The Center for Architecture in New York City is kicking off its summer programming with an exhibit titled “Kaneji Domoto at Frank Lloyd Wright’s Usonia,” opening June 22 and closing on August 26. Other new exhibits include “5x5 Participatory Provocations” (July 11 to September 9); and “This Future Has a Past” (July 25 to September 12).
The Kaneji Domoto exhibit showcases the drawings, artifacts, models and photographs of the late architect’s work in the Usonia community in Westchester County, New York. The community’s site plan was designed by Frank Lloyd Wright.
“Kaneji Domoto’s work in Usonia reminds us that what we know as hip, luxurious ‘midcentury modern’ started out as something quite different,” says Lynnette Widder, curator of the exhibit and lecturer at COLUMBIA UNIVERSITY. “New materials, fast construction, smarter design and a revolution in who commissioned architecture are translated in these small, affordable and spatially creative houses.”
Domoto, a Japanese-American architect, studied at Stanford University and Berkeley University and with Wright at his Taliesin estate.
The second summer exhibit, “5x5 Participatory Provocations,” was created by 25 architects who imagined future controversial issues.
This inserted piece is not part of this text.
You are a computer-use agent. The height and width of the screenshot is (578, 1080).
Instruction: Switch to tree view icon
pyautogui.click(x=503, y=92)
Each firm responded to one of five prompts: the future of drone deliveries; the consequences of luxury high-rises as financial investments; luxury tourism on the moon; the fictional development of National Security Agency community branches; and the potential construction of an anti-immigration wall on the border between the United States and Mexico.
The final summer exhibit, “The Future Has a Past,” is a multimedia exhibition on the life of architect Gregory Ain and his last significant house, the 1950 Exhibition House for the Museum of Modern Art’s garden.